Description of the task: Without changing a character, return the entries, but not the images they hold.

Provided entries:
—————

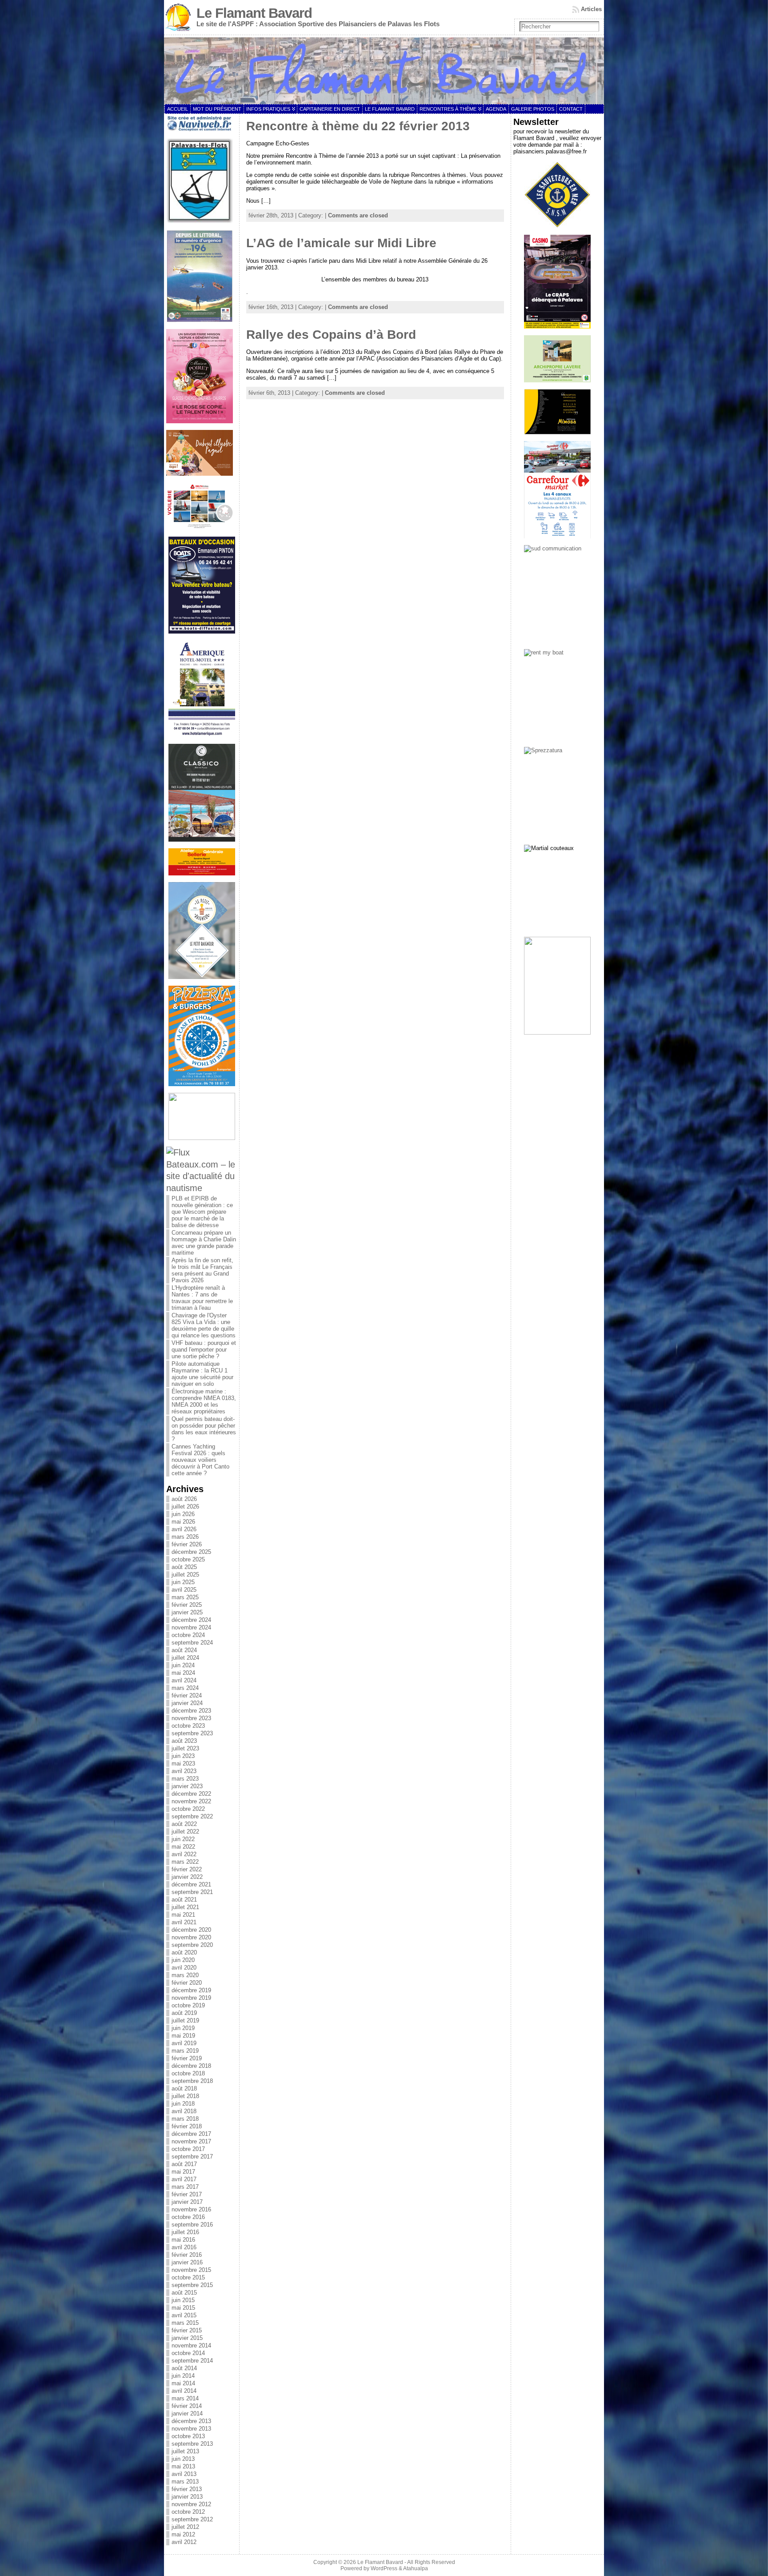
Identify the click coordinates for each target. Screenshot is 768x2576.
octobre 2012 (188, 2511)
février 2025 (187, 1604)
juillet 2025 (185, 1574)
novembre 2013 (191, 2428)
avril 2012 (184, 2542)
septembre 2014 (192, 2360)
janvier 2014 (187, 2413)
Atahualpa (415, 2568)
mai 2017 (183, 2171)
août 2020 (184, 1952)
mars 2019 (185, 2050)
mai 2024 (183, 1672)
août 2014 (184, 2368)
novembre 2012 (191, 2504)
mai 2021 (183, 1914)
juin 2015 (183, 2300)
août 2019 (184, 2013)
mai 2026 (183, 1521)
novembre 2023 (191, 1718)
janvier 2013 (187, 2496)
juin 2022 (183, 1839)
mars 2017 (185, 2186)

—————

Problem solution:
Identify the click coordinates for each target. Screenshot is 768x2576.
octobre 2012 (188, 2511)
février 2025 (187, 1604)
juillet 2025 (185, 1574)
novembre 2013 (191, 2428)
avril 2012 (184, 2542)
septembre 2014 (192, 2360)
janvier 2014 (187, 2413)
Atahualpa (415, 2568)
mai 2017 (183, 2171)
août 2020 (184, 1952)
mars 2019 (185, 2050)
mai 2024 (183, 1672)
août 2014 (184, 2368)
novembre 2012 (191, 2504)
mai 2021 (183, 1914)
juin 2015 (183, 2300)
août 2019 (184, 2013)
mai 2026 (183, 1521)
novembre 2023 (191, 1718)
janvier 2013 (187, 2496)
juin 2022 (183, 1839)
mars 2017 (185, 2186)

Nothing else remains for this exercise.